Repeat the records below exactly.

Collected data entries:

[Start of Attachment]

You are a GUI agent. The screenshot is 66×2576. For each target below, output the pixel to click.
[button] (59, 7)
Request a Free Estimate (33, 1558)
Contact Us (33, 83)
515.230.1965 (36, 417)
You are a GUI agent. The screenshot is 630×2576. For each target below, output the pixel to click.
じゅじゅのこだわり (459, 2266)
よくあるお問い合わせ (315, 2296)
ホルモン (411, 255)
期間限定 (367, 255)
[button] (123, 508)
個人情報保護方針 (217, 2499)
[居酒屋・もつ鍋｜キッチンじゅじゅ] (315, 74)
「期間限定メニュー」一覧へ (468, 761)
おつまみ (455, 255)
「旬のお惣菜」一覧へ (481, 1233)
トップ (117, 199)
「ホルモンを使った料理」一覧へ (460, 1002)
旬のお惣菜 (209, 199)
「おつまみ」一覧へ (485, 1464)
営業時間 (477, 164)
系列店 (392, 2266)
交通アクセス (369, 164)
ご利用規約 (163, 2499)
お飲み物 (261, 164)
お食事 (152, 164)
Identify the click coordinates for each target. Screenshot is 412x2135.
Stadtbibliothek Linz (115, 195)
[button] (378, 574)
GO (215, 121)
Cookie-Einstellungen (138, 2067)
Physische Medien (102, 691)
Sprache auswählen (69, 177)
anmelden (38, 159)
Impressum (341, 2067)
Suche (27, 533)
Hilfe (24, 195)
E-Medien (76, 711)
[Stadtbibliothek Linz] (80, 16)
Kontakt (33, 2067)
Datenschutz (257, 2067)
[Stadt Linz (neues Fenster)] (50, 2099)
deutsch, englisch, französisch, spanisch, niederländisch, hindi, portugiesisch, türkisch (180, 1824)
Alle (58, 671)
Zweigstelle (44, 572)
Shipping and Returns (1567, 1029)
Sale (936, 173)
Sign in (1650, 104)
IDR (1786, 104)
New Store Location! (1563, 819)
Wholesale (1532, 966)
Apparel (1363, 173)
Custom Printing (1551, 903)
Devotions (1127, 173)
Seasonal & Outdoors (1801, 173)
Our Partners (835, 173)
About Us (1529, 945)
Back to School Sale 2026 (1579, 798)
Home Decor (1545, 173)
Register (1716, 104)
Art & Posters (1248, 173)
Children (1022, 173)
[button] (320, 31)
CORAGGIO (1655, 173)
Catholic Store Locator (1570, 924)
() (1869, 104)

[End of Attachment]

▶ Solution:
You are a GUI agent. The screenshot is 66×2576. For each target below, output the pixel to click.
[button] (59, 7)
Request a Free Estimate (33, 1558)
Contact Us (33, 83)
515.230.1965 (36, 417)
You are a GUI agent. The screenshot is 630×2576. For each target below, output the pixel to click.
じゅじゅのこだわり (459, 2266)
よくあるお問い合わせ (315, 2296)
ホルモン (411, 255)
期間限定 (367, 255)
[button] (123, 508)
個人情報保護方針 (217, 2499)
[居酒屋・もつ鍋｜キッチンじゅじゅ] (315, 74)
「期間限定メニュー」一覧へ (468, 761)
おつまみ (455, 255)
「旬のお惣菜」一覧へ (481, 1233)
トップ (117, 199)
「ホルモンを使った料理」一覧へ (460, 1002)
旬のお惣菜 (209, 199)
「おつまみ」一覧へ (485, 1464)
営業時間 (477, 164)
系列店 (392, 2266)
交通アクセス (369, 164)
ご利用規約 (163, 2499)
お飲み物 (261, 164)
お食事 (152, 164)
Identify the click coordinates for each target. Screenshot is 412x2135.
Stadtbibliothek Linz (115, 195)
[button] (378, 574)
GO (215, 121)
Cookie-Einstellungen (138, 2067)
Physische Medien (102, 691)
Sprache auswählen (69, 177)
anmelden (38, 159)
Impressum (341, 2067)
Suche (27, 533)
Hilfe (24, 195)
E-Medien (76, 711)
[Stadtbibliothek Linz] (80, 16)
Kontakt (33, 2067)
Datenschutz (257, 2067)
[Stadt Linz (neues Fenster)] (50, 2099)
deutsch, englisch, französisch, spanisch, niederländisch, hindi, portugiesisch, türkisch (180, 1824)
Alle (58, 671)
Zweigstelle (44, 572)
Shipping and Returns (1567, 1029)
Sale (936, 173)
Sign in (1650, 104)
IDR (1786, 104)
New Store Location! (1563, 819)
Wholesale (1532, 966)
Apparel (1363, 173)
Custom Printing (1551, 903)
Devotions (1127, 173)
Seasonal & Outdoors (1801, 173)
Our Partners (835, 173)
About Us (1529, 945)
Back to School Sale 2026 (1579, 798)
Home Decor (1545, 173)
Register (1716, 104)
Art & Posters (1248, 173)
Children (1022, 173)
[button] (320, 31)
CORAGGIO (1655, 173)
Catholic Store Locator (1570, 924)
() (1869, 104)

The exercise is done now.